— Extracted data entries —
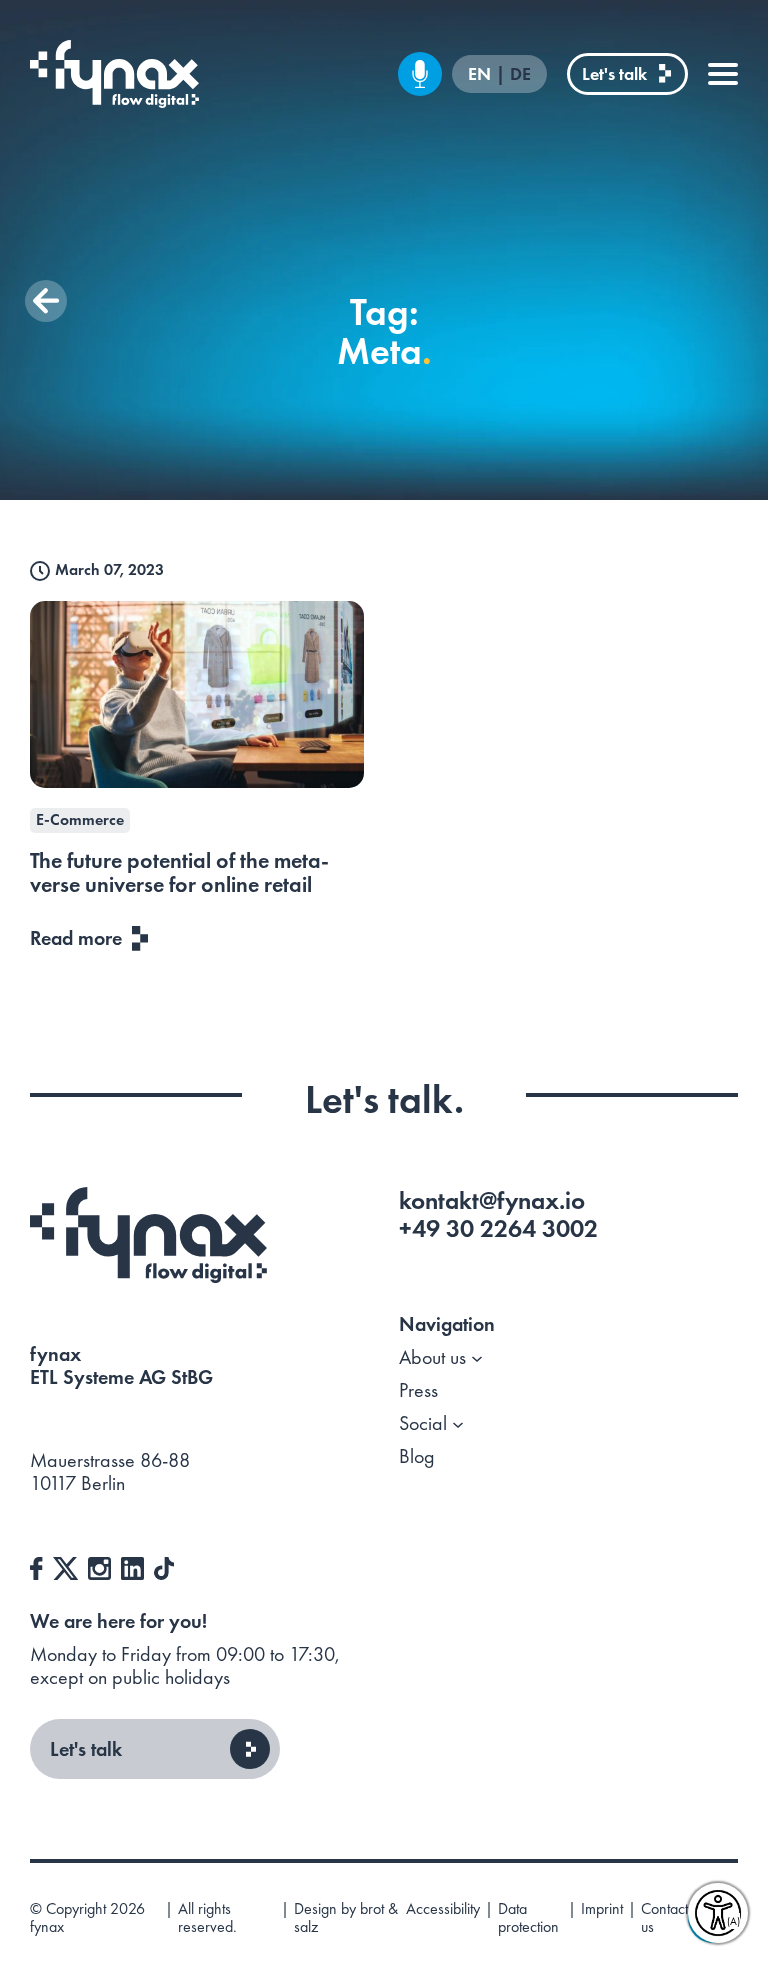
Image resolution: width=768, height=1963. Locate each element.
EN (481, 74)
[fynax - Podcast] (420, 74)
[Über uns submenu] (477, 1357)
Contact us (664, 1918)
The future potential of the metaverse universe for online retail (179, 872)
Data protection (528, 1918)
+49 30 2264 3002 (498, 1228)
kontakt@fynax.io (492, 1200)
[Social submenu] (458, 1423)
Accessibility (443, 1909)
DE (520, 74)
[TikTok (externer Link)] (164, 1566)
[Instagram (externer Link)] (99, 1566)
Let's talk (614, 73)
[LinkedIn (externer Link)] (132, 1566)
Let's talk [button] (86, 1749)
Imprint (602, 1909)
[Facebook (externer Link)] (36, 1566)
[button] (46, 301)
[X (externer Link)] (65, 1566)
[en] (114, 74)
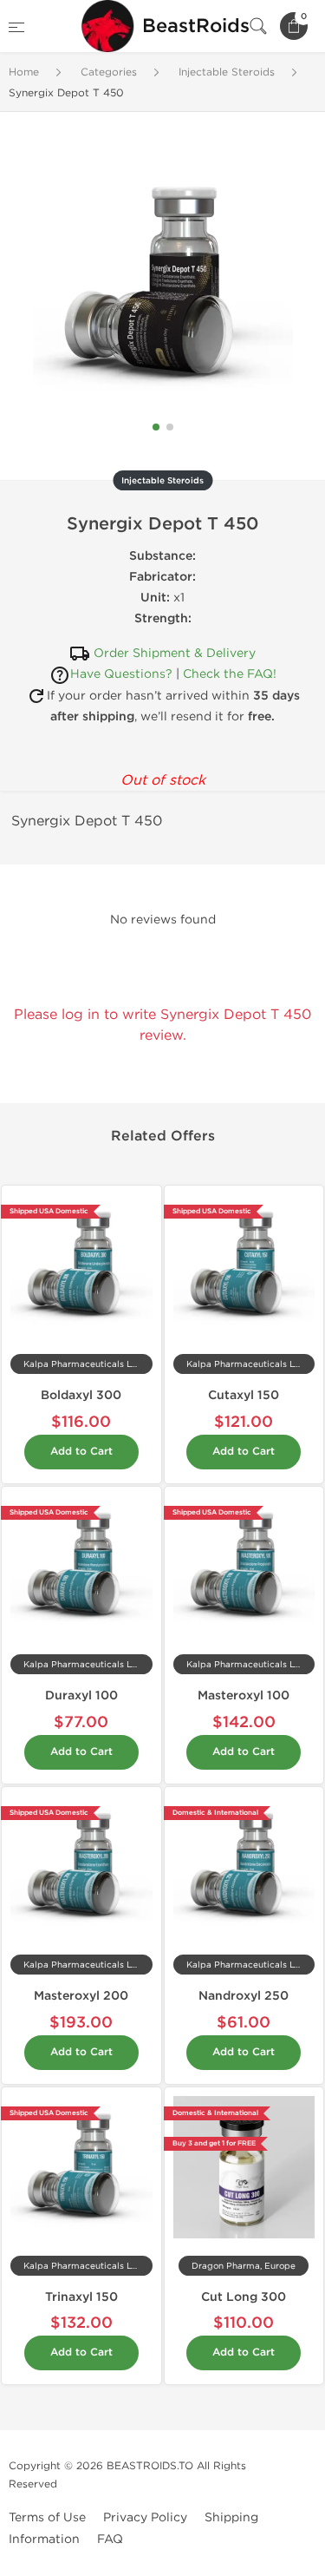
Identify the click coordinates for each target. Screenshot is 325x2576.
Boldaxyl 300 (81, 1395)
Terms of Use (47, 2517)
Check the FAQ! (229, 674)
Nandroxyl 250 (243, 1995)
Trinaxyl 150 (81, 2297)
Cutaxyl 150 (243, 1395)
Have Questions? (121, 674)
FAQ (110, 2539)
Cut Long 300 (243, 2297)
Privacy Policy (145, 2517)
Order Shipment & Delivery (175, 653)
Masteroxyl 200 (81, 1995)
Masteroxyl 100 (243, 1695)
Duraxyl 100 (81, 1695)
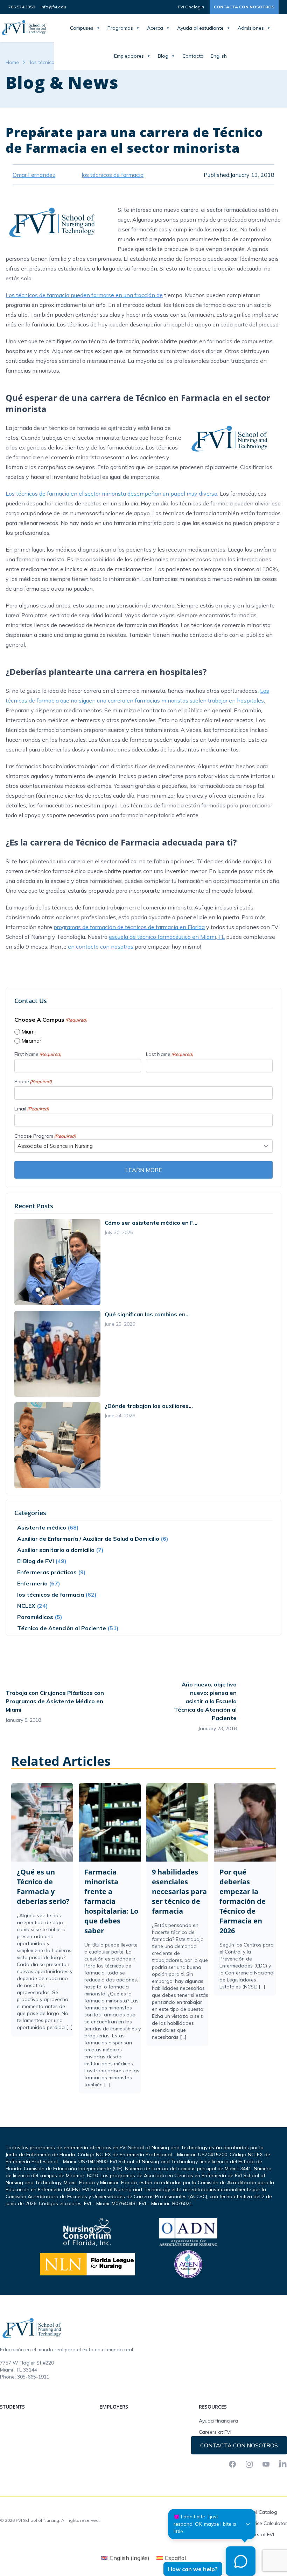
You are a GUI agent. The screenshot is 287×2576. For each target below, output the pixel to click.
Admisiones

— Your objective —
In the records above, how many lines hold "click"? Only the number is wanted.

— Response to this exercise —
2